Although both skeletal and cardiac muscle consist of striated muscle fibers, symptoms associated with cardiac involvement in DMD usually manifest at a later stage of the disease. The degree of change on histological examination of the skeletal and cardiac muscle tissue in this case corresponded with the expected course of DMD, with marked fibrofatty changes observed in the skeletal muscle and a relatively preserved condition observed in the cardiac muscle. A previous study suggested that this temporal discrepancy might arise from tissue-specific functional variations in dystrophin and subsequent differences in the composition of DAPC [4,6].

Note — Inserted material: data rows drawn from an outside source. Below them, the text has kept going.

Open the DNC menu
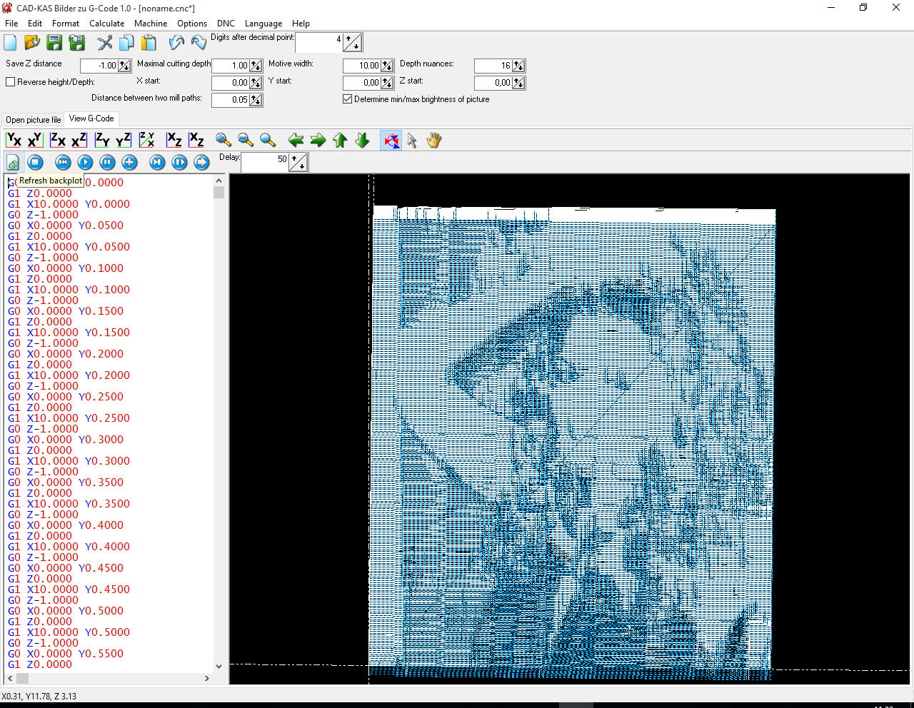Screen dimensions: 914x708 (226, 24)
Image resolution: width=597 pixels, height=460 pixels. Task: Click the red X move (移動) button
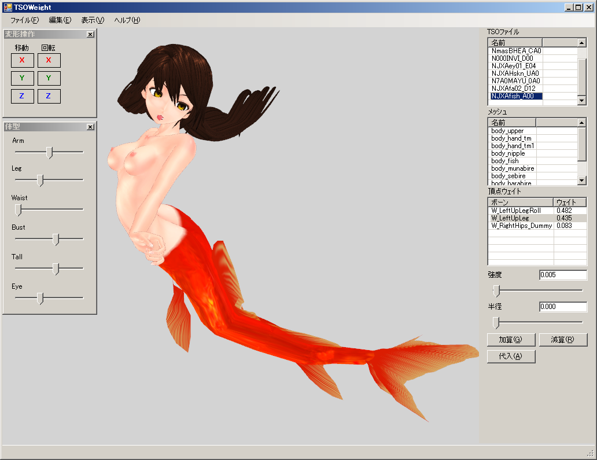tap(22, 60)
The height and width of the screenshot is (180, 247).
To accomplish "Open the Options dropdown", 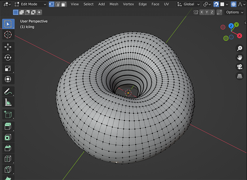I will (234, 12).
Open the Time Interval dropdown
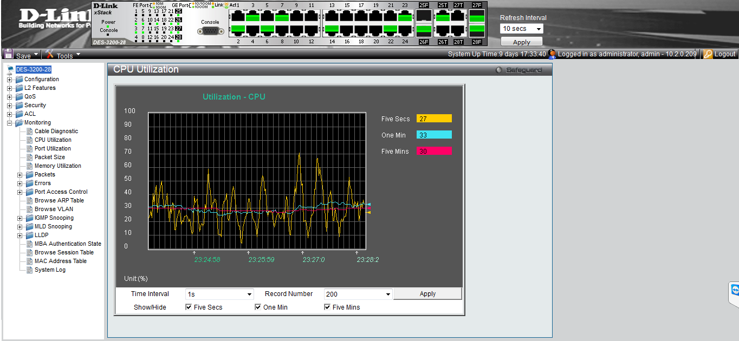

DMD is diagnosed based on clinical suspicion and an elevated serum creatine kinase level, supported by genetic evaluation for associated mutations. Histological examination using skeletal muscle sampling is an alternative in case in which genetic sequencing does not detect any mutations [7]. Hence, the pathological features of DMD, particularly in the non-skeletal muscles, remain relatively unexplored. In this case, we compared the pathological findings of the calf, diaphragmatic, and cardiac muscles from an autopsy of patient with DMD. The calf was the most severely affected muscle, followed by the diaphragm and heart. This fibrofatty change in muscular tissue aligns with the progression pattern of DMD, which is characterized by a late manifestation of cardiomyopathy. During the early phase of the disease, degenerated muscle is repaired by regeneration. However, in the later phase, dead myocytes are replaced by fatty and fibrotic tissues owing to repressed autophagy and impaired regenerative capacity in chronically inflamed tissue of DMD [2]. Furthermore, the fibrofatty change in the cardiac muscle was most prominent in the left ventricle and left side of the interventricular septum, particularly in the outermost portion of the myocardium, located just beneath the epicardium. Considering the essential role of dystrophin in maintaining structural stability during repetitive damage from contraction, muscles with more vigorous movement may be more susceptible to damage in cases of dystrophin deficiency, as shown in this case. Comprehensive examination of both skeletal and non-skeletal muscle, including cardiac muscle, may improve our understanding of the pathophysiology of DMD.